WORK INSTRUCTIONS
[1] From the curlew population text below, print the stretch from "Whilst discrepancies exist" through "in Table 3.".
[2] According to the curlew population text below, in which two countries are strict hunting restrictions in place?
[3] Decide whether each statement agrees with the curlew population text below. Answer yes or no, and quote the deciding words from the text.
(a) Range States with fewer than 1000 breeding pairs are grouped together under one category.
(b) The decline in birds wintering in West Africa is enough to explain the increases in Western Europe.
(c) The figure displayed for Russia is a mean of 84,000.

++++ PROVIDED PASSAGE

Figure 1: Approximate proportion of N. a. arquata breeding population per Range State. Figures displayed in brackets represents the population estimate in breeding pairs. Population estimates are taken from Table 2. National information on breeding populations and trends. In instances where the population estimate is a range, the number displayed is the mean e.g. for Russia, the population estimate is 48,000-120,000, so mean=84,000. Over 99% of the total N. a. arquata population is within the ten Range States displayed. All Range States with population estimates of less than 1000 breeding pairs were placed together under the ‘Remainder’ category. Many of these countries still have important populations from both a national and a range maintenance perspective.


Declines of a similar magnitude are not apparent from wintering population data. Indeed, analysis of International Waterbird Census (IWC) data actually reports a long-term increase in the wintering population from 1979-2012, with an apparent stabilisation in recent years (2003-2012). One possible explanation, or contributing factor, for this discrepancy between wintering and breeding trends is that the wintering distribution is shifting in response to changing climatic conditions. This phenomenon has been described for several species of shorebird in Western Europe, and such shifts could obscure or confound breeding population declines (Taylor & Dodd 2013, Rehfisch et al. 2004, Maclean et al. 2008). A climate-driven shift in wintering distribution of N. a. arquata may well have occurred between West Africa and Northwest Europe in recent decades. However, it alone cannot account for the large increase in Northwest Europe, as the magnitude of decline in West Africa is considerably less than the increase in Northwest Europe (see Figure 2).


jkdescription: 30121_europe_eurasian curlew_arquata

jdescription: 30121_africa_eurasian curlew_arquata

Figure 2: N. a. arquata population trends from 1979-2012 for wintering populations in Northwest Europe and West Africa, based on IWC data. The number of N. a. arquata birds substantially increased between 1979-2012 in Western Europe. Over the same period there has been a decline in the number of birds wintering in West Africa; but not enough to explain the increases in Western Europe (Nagy et al. 2014, van Roomen et al. 2014).

An alternative explanation is that the breeding population in Russia is actually increasing, although it is thought to be declining (Vladimir Morozov, pers. comm.), but this assertion is not based on quantitative data. Another explanation is that strict restrictions on hunting are in place in the Netherlands and Denmark, and there is evidence to suggest that some species of wader and waterfowl do not migrate further south if they find suitable habitats closer to their breeding areas. One objective of this ISSAP is to address this discrepancy through a programme of research actions. Irrespective of the factors responsible, the varying population trends across different parts of the wintering range mean that approximately 95% of the population now occurs in Northwest Europe (Figure 4).

Whilst discrepancies exist between the breeding and wintering population trend data, it is important to note that both are subject to limitations due to gaps in temporal and spatial coverage, as well significant variation in the quality of national or regional datasets upon which they are based.





Figure 3: Approximate proportion of N. a. arquata wintering population in different regions, showing the vast majority of birds winter in Northwest Europe. In reality the proportion is higher, as birds in the population figures used for N&E Mediterranean and N&W Africa at least partially consist of N. a. orientalis. Data was based on the population data displayed in Table 3.

++++++++
++++ EXTRACTED ENTRIES

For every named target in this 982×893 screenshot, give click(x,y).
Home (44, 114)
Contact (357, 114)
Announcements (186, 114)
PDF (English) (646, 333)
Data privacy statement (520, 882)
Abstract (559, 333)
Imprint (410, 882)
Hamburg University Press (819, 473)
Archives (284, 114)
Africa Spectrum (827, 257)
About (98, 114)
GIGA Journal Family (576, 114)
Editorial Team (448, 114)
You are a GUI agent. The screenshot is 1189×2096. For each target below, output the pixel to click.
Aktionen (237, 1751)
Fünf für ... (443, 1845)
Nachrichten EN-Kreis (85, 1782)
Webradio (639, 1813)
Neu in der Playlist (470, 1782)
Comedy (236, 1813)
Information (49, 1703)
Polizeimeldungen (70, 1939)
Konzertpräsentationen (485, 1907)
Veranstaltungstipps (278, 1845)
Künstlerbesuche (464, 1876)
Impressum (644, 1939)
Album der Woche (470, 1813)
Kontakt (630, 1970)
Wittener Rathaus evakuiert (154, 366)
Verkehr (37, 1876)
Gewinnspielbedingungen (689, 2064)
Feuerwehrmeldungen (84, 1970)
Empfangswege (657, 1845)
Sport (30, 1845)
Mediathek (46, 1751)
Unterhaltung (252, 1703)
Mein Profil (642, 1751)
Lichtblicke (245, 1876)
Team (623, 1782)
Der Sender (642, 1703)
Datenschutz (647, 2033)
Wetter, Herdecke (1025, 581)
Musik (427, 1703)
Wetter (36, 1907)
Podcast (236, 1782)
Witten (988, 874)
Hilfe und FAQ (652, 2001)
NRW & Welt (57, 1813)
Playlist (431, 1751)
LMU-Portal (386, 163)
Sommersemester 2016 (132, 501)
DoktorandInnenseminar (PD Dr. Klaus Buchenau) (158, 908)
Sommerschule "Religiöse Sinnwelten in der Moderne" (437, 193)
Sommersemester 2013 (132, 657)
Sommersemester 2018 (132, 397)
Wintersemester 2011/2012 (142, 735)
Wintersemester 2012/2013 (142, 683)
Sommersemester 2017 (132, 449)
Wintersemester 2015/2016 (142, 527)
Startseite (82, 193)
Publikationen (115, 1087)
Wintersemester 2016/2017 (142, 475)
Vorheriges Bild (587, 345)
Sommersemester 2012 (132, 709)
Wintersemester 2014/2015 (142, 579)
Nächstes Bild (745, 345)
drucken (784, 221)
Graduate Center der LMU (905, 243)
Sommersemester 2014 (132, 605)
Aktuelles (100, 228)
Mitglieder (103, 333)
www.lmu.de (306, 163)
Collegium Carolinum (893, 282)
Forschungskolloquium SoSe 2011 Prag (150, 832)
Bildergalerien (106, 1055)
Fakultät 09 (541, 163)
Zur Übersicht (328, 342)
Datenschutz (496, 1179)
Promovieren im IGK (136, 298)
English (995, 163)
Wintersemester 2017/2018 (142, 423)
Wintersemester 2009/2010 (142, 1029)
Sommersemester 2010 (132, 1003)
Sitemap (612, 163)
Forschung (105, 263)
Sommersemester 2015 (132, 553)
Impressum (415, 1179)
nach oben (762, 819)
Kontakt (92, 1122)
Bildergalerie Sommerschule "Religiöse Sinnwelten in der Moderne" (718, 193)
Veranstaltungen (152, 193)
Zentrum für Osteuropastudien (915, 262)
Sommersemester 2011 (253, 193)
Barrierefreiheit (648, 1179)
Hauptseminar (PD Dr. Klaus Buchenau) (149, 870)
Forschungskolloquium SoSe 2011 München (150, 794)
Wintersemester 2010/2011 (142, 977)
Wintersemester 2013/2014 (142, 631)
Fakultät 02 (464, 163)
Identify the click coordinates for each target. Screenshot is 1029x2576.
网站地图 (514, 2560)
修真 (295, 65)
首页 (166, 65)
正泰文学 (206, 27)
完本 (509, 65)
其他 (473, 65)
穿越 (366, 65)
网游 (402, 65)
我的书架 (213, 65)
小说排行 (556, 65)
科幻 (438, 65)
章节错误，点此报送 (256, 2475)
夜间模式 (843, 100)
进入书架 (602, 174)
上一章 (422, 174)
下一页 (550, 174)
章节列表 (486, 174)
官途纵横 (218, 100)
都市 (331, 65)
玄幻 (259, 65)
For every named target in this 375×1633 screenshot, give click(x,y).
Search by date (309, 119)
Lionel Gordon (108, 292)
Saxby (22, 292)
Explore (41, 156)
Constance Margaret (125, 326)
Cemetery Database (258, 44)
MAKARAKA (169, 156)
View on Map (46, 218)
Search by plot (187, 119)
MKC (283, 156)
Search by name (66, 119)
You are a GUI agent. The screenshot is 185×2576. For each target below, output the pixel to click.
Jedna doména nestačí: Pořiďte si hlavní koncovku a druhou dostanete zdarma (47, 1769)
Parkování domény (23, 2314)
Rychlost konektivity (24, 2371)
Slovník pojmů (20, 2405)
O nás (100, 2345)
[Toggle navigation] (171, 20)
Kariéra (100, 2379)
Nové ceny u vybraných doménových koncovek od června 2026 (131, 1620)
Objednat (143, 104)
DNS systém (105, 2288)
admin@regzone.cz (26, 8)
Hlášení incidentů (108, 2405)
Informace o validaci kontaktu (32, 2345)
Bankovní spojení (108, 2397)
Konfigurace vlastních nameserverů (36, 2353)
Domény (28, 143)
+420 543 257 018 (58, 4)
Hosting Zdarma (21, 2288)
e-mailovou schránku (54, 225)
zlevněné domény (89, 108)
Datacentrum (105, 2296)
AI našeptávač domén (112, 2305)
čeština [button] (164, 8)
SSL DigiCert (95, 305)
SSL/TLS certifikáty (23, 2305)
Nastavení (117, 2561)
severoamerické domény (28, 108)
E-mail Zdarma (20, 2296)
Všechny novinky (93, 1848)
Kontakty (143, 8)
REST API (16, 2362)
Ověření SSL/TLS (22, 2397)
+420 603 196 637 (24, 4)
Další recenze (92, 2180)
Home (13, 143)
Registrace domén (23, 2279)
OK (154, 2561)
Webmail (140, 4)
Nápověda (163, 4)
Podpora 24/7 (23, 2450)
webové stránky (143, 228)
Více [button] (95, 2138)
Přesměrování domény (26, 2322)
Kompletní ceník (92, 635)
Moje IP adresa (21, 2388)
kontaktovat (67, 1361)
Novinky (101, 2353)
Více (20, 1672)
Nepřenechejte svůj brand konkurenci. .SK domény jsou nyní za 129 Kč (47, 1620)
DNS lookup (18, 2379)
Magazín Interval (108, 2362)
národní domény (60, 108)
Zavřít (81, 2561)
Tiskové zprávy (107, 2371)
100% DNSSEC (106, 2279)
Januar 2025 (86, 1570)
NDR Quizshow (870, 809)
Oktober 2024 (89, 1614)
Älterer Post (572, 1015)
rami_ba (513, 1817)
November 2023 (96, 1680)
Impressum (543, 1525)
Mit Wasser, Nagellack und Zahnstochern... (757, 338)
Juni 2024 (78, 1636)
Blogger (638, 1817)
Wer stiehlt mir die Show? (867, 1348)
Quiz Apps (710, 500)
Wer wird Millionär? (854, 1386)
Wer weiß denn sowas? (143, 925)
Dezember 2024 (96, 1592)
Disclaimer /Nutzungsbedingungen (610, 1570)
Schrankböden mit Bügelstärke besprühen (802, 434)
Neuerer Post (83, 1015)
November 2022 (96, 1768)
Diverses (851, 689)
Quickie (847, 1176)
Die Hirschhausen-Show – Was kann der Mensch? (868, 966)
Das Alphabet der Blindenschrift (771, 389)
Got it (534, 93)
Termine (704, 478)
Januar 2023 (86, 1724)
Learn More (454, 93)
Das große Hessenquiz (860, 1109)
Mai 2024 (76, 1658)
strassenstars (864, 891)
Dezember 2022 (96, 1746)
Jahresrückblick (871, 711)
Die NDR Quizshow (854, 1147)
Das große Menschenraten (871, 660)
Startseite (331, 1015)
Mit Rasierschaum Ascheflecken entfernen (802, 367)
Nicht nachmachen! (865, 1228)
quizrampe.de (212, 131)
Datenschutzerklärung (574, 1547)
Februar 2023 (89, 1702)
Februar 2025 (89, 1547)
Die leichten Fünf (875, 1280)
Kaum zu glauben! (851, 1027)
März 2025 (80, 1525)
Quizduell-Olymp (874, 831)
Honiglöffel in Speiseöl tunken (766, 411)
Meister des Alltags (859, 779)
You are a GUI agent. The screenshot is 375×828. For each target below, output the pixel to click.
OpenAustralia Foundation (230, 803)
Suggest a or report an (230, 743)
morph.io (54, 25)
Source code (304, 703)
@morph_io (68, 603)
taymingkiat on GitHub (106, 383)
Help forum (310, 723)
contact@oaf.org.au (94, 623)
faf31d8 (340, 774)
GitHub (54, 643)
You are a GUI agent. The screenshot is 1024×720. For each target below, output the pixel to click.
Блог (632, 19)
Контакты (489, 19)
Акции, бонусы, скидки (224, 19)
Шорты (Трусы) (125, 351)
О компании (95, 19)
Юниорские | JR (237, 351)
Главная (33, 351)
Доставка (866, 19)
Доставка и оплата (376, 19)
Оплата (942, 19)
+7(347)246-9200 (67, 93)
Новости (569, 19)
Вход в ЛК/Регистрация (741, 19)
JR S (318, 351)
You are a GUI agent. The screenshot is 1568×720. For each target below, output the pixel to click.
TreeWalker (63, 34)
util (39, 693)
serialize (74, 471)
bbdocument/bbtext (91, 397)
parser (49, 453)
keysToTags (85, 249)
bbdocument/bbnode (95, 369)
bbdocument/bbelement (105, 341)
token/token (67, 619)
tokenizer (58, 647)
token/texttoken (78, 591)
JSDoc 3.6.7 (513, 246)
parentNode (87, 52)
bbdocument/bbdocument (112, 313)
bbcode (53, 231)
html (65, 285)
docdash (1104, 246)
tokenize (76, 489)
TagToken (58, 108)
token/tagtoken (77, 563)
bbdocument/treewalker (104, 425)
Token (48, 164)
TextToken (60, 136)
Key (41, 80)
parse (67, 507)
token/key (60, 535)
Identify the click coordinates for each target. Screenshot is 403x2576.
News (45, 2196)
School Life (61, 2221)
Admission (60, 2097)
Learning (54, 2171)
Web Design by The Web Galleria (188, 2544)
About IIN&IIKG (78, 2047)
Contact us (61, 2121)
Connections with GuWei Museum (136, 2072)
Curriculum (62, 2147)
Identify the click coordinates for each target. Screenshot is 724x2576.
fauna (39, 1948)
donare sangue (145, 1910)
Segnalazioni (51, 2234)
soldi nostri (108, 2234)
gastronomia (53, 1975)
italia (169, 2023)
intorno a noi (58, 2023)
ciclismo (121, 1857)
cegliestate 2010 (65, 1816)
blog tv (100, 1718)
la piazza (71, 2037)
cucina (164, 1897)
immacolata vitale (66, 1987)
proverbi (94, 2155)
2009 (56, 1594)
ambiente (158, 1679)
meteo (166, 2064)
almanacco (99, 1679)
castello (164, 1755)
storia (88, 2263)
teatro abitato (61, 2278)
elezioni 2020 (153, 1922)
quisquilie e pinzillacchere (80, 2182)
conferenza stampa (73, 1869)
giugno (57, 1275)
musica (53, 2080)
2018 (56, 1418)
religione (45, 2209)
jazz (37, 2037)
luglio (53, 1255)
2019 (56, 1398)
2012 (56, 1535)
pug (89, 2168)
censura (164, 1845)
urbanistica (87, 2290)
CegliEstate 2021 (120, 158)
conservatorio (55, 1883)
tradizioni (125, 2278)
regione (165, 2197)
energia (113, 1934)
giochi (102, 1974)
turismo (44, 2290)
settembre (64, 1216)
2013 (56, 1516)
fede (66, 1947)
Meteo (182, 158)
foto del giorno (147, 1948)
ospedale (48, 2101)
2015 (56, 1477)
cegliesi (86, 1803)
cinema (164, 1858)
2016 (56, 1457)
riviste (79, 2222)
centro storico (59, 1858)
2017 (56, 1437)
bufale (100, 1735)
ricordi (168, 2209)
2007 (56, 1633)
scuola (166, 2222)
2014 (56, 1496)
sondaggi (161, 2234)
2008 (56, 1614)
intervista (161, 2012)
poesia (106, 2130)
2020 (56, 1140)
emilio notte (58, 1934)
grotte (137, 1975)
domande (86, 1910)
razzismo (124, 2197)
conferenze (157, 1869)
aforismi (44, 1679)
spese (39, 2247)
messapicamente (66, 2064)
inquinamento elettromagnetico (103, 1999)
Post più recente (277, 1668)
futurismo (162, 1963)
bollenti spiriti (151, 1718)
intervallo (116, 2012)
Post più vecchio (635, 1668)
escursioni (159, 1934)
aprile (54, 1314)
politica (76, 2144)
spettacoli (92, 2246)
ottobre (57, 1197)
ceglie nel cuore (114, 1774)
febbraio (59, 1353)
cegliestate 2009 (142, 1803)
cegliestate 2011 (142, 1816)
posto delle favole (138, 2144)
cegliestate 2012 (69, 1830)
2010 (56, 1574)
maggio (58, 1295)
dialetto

++++++++

TASK SOLUTIONS
[1]
Whilst discrepancies exist between the breeding and wintering population trend data, it is important to note that both are subject to limitations due to gaps in temporal and spatial coverage, as well significant variation in the quality of national or regional datasets upon which they are based.





Figure 3: Approximate proportion of N. a. arquata wintering population in different regions, showing the vast majority of birds winter in Northwest Europe. In reality the proportion is higher, as birds in the population figures used for N&E Mediterranean and N&W Africa at least partially consist of N. a. orientalis. Data was based on the population data displayed in Table 3.

[2] The Netherlands and Denmark.

[3]
(a) Yes: "All Range States with population estimates of less than 1000 breeding pairs were placed together under the ‘Remainder’ category."
(b) No: "but not enough to explain the increases in Western Europe"
(c) Yes: "for Russia, the population estimate is 48,000-120,000, so mean=84,000"